Reproduce all of the records exactly.

===== Data listing =====

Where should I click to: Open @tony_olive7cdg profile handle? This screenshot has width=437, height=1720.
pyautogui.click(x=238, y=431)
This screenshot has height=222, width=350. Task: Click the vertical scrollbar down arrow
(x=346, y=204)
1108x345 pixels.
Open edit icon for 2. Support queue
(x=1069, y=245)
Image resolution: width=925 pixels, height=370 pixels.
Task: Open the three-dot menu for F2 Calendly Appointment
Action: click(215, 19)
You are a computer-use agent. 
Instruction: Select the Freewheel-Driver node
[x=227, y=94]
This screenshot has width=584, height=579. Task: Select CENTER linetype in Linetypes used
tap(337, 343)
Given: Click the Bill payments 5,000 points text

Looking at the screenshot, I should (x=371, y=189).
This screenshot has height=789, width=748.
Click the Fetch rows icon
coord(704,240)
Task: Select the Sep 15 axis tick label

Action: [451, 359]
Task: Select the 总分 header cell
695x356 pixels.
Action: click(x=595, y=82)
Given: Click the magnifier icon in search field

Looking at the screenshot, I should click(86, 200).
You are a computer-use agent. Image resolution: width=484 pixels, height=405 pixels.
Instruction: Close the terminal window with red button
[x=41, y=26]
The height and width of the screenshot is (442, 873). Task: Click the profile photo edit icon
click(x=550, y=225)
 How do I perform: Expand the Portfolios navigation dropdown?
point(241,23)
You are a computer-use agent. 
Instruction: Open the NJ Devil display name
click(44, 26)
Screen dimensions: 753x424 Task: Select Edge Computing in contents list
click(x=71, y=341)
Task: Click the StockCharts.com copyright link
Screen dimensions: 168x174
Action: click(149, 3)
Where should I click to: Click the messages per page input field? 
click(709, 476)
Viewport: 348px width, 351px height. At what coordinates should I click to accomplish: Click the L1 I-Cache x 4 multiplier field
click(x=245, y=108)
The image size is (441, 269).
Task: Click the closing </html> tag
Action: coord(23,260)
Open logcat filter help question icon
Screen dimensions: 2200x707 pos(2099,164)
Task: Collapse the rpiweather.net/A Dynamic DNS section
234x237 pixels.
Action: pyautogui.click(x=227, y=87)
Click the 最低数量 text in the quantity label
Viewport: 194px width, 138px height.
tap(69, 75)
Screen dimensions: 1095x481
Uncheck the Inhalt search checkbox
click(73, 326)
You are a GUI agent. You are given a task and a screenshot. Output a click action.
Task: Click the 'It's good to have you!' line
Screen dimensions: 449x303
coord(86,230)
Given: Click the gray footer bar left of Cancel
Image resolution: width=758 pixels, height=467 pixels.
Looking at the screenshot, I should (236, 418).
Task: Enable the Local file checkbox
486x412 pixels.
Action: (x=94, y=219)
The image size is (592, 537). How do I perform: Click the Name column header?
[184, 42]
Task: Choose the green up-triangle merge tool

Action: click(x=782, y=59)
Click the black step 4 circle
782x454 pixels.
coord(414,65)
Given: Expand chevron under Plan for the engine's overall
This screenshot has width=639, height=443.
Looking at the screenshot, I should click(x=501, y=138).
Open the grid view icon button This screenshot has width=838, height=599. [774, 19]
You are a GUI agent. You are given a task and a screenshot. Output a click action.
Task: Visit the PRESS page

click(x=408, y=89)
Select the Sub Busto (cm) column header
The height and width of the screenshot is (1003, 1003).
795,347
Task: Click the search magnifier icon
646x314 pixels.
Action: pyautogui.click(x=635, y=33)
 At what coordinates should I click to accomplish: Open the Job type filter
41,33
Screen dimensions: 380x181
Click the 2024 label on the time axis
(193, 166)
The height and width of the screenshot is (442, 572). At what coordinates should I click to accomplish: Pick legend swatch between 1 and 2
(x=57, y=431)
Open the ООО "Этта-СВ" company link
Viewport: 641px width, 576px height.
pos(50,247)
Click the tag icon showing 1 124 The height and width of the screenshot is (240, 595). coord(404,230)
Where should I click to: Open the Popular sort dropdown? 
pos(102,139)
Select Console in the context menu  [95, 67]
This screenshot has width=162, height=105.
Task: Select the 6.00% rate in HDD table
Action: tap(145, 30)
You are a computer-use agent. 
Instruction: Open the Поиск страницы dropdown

=====

[Written solution]
Where should I click to: Open @tony_olive7cdg profile handle? This screenshot has width=437, height=1720.
pyautogui.click(x=238, y=431)
This screenshot has height=222, width=350. Task: Click the vertical scrollbar down arrow
(x=346, y=204)
1108x345 pixels.
Open edit icon for 2. Support queue
(x=1069, y=245)
Image resolution: width=925 pixels, height=370 pixels.
Task: Open the three-dot menu for F2 Calendly Appointment
Action: click(215, 19)
You are a computer-use agent. 
Instruction: Select the Freewheel-Driver node
[x=227, y=94]
This screenshot has width=584, height=579. Task: Select CENTER linetype in Linetypes used
tap(337, 343)
Given: Click the Bill payments 5,000 points text

Looking at the screenshot, I should (x=371, y=189).
This screenshot has height=789, width=748.
Click the Fetch rows icon
coord(704,240)
Task: Select the Sep 15 axis tick label

Action: [451, 359]
Task: Select the 总分 header cell
695x356 pixels.
Action: click(x=595, y=82)
Given: Click the magnifier icon in search field

Looking at the screenshot, I should click(86, 200).
You are a computer-use agent. Image resolution: width=484 pixels, height=405 pixels.
Instruction: Close the terminal window with red button
[x=41, y=26]
The height and width of the screenshot is (442, 873). Task: Click the profile photo edit icon
click(x=550, y=225)
 How do I perform: Expand the Portfolios navigation dropdown?
point(241,23)
You are a computer-use agent. 
Instruction: Open the NJ Devil display name
click(44, 26)
Screen dimensions: 753x424 Task: Select Edge Computing in contents list
click(x=71, y=341)
Task: Click the StockCharts.com copyright link
Screen dimensions: 168x174
Action: click(149, 3)
Where should I click to: Click the messages per page input field? 
click(709, 476)
Viewport: 348px width, 351px height. At what coordinates should I click to accomplish: Click the L1 I-Cache x 4 multiplier field
click(x=245, y=108)
The image size is (441, 269).
Task: Click the closing </html> tag
Action: coord(23,260)
Open logcat filter help question icon
Screen dimensions: 2200x707 pos(2099,164)
Task: Collapse the rpiweather.net/A Dynamic DNS section
234x237 pixels.
Action: pyautogui.click(x=227, y=87)
Click the 最低数量 text in the quantity label
Viewport: 194px width, 138px height.
tap(69, 75)
Screen dimensions: 1095x481
Uncheck the Inhalt search checkbox
click(73, 326)
You are a GUI agent. You are given a task and a screenshot. Output a click action.
Task: Click the 'It's good to have you!' line
Screen dimensions: 449x303
coord(86,230)
Given: Click the gray footer bar left of Cancel
Image resolution: width=758 pixels, height=467 pixels.
Looking at the screenshot, I should (236, 418).
Task: Enable the Local file checkbox
486x412 pixels.
Action: (x=94, y=219)
The image size is (592, 537). How do I perform: Click the Name column header?
[184, 42]
Task: Choose the green up-triangle merge tool

Action: click(x=782, y=59)
Click the black step 4 circle
782x454 pixels.
coord(414,65)
Given: Expand chevron under Plan for the engine's overall
This screenshot has width=639, height=443.
Looking at the screenshot, I should click(x=501, y=138).
Open the grid view icon button This screenshot has width=838, height=599. [774, 19]
You are a GUI agent. You are given a task and a screenshot. Output a click action.
Task: Visit the PRESS page

click(x=408, y=89)
Select the Sub Busto (cm) column header
The height and width of the screenshot is (1003, 1003).
795,347
Task: Click the search magnifier icon
646x314 pixels.
Action: pyautogui.click(x=635, y=33)
 At what coordinates should I click to accomplish: Open the Job type filter
41,33
Screen dimensions: 380x181
Click the 2024 label on the time axis
(193, 166)
The height and width of the screenshot is (442, 572). At what coordinates should I click to accomplish: Pick legend swatch between 1 and 2
(x=57, y=431)
Open the ООО "Этта-СВ" company link
Viewport: 641px width, 576px height.
pos(50,247)
Click the tag icon showing 1 124 The height and width of the screenshot is (240, 595). coord(404,230)
Where should I click to: Open the Popular sort dropdown? 
pos(102,139)
Select Console in the context menu  [95, 67]
This screenshot has width=162, height=105.
Task: Select the 6.00% rate in HDD table
Action: tap(145, 30)
You are a computer-use agent. 
Instruction: Open the Поиск страницы dropdown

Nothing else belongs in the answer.